“First Man” prepares viewers for the experience they’re about to have from its first moments, when Armstrong — a gifted aeronautical engineer and Korean War flying ace — is flying a hypersonic X-15 aircraft over the Mojave Desert in 1961. With shaky close-ups and a deafening roar, director Damien Chazelle (working from a script by Josh Singer) never pulls back as Armstrong bounces off the atmosphere, frantically trying to bring the plane safely to ground. Of course, Armstrong himself isn’t frantic. It’s audience members who are likely to find themselves pulling back in their seats or lurching to one side or another as his unseen, collective co-pilot.
It’s a harrowing sequence, full of dizzying, disorienting close-ups and swirling gadgetry. And that radically subjective visual style will be repeated throughout “First Man,” as Chazelle crams his camera into ever more claustrophobic cockpits and capsules, as well as into the no less fraught environs of the Armstrong household. Hewing closely to Hansen’s book, Chazelle faithfully recounts Armstrong’s bid to become a member of the Gemini team, NASA’s second manned-spaceflight program. He introduces Armstrong’s now-famous colleagues Ed White (Jason Clarke), Gus Grissom (Shea Whigham), Jim Lovell (Pablo Schreiber) and Deke Slayton (Kyle Chandler), going to exhaustive lengths to re-create such momentous episodes as the Gemini 8 flight, during which Armstrong successfully docked with another spacecraft before hurtling into a terrifying end-over-end spin. We also learn about the doomed Apollo 1 team, including White, Grissom and Roger Chaffee (Cory Michael Smith), who perished during a preflight test.
Those deaths, as well as several that came before, haunt Armstrong throughout “First Man,” which depicts him as unable or unwilling to express the mortal fear and loss that are his occupational hazards. But the sadness that trails Armstrong is nowhere stronger than in his own home. As “First Man” begins, Armstrong and his wife, Janet (Claire Foy), endure an unspeakable loss. True to form, Armstrong copes by compartmentalizing his grief, often leaving Janet and their two young sons behind, both physically and emotionally.
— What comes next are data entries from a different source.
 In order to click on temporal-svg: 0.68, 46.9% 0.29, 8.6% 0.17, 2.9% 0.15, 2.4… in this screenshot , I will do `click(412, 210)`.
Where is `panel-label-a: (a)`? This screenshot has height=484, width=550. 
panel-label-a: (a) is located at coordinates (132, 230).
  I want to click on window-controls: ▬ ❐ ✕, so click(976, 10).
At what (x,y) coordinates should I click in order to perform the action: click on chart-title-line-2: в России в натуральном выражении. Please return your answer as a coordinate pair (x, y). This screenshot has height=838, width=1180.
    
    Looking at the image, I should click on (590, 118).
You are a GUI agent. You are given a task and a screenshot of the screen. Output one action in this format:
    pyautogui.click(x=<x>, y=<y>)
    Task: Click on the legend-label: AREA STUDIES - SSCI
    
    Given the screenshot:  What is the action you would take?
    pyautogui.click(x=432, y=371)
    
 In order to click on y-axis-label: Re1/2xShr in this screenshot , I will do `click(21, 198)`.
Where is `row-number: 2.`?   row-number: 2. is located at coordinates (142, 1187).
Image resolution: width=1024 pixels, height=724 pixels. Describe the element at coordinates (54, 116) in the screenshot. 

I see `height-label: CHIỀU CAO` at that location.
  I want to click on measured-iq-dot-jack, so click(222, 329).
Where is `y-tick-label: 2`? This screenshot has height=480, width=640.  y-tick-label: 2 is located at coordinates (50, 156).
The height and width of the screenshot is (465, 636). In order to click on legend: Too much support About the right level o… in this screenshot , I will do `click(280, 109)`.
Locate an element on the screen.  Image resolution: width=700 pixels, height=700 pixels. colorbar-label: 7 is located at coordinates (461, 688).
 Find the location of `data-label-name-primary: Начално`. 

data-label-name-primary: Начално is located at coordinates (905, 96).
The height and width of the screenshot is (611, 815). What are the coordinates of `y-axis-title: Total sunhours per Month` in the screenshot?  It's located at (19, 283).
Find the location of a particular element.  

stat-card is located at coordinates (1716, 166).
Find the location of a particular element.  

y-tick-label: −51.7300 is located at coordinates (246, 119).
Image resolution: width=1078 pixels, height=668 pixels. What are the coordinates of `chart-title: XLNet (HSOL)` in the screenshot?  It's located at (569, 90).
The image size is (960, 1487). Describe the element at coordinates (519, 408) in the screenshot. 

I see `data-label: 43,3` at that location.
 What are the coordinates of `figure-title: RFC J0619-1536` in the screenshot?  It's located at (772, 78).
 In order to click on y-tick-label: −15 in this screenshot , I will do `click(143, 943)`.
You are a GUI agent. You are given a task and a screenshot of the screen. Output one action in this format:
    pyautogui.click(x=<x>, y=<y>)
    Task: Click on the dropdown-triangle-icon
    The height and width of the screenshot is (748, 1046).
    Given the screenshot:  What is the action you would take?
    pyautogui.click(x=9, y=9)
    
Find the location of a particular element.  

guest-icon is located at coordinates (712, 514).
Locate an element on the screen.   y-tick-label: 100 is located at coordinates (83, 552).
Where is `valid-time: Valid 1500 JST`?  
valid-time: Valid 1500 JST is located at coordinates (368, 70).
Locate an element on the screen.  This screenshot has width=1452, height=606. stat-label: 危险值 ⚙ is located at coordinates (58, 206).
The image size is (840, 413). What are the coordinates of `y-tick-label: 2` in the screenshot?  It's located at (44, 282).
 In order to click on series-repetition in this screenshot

If Armstrong is a reluctant hero, that makes him all the more appealing in “First Man,” which is far less interested in derring-do and camera-ready cool than depicting the discipline, focus, stamina and superhuman nerve it took for Armstrong and his colleagues to do their jobs. Gosling, with blue eyes blazing, brings an enormous store of innate charm and audience goodwill to a character who often seems to be as distant and isolated as the moon he often stares at, with unspoken longing. Foy, best known for her superb portrayal of Queen Elizabeth on “The Crown,” delivers an anxious, no-nonsense depiction of the anti-astronaut’s wife, subverting the coifed, “We’re very proud and happy” stereotype to remind Armstrong, his superiors and the audience that, behind the photo ops and press releases, NASA families are enduring real sacrifice and suffering.
This might sound like a downer. And it’s true that, thanks to both its diffident hero and its resistance to easy romanticism, “First Man” is a surprisingly somber, occasionally inert, sometimes even off-putting enterprise. Even the verite visual language sends a mixed message. There are times when messy verite-style realism and IMAX-scale spectacle seem to be fighting each other, with neither emerging a clear winner.
But those contradictions also make “First Man” smarter and more layered than a conventional space-exploration adventure. For every thrilling triumph, the filmmakers add a crucial piece of context, indicating its human and material costs. More than once, spectators are reminded, with gyrating, disorienting immediacy, that the only thing between NASA astronauts surviving or being vaporized was a creaking bucket of bolts. (Chazelle reportedly reminded his crew that the phones in their pockets had more sophisticated technology than what got Apollo 11 to the moon.) One particularly memorable sequence juxtaposes the Apollo 1 tragedy with people protesting NASA’s priorities in a montage set to Gil Scott-Heron’s scorching “Whitey on the Moon.”
That ambivalence makes the movie a bit unwieldy, but ultimately stronger. When Armstrong, Buzz Aldrin (Corey Stoll) and Mike Collins (Lukas Haas) take their historic 1969 flight — and Armstrong takes that legendary first step and great leap — the moment carries all the more grandeur and moral force for being staged with solemnity and pockets of void-like silence. “First Man” may not wear its heart on its sleeve. But it trusts the audience to find it on their own, in a quieter and more reflective place.
PG-13. At area theaters. Contains some mature thematic elements involving peril, and brief strong language. 141 minutes.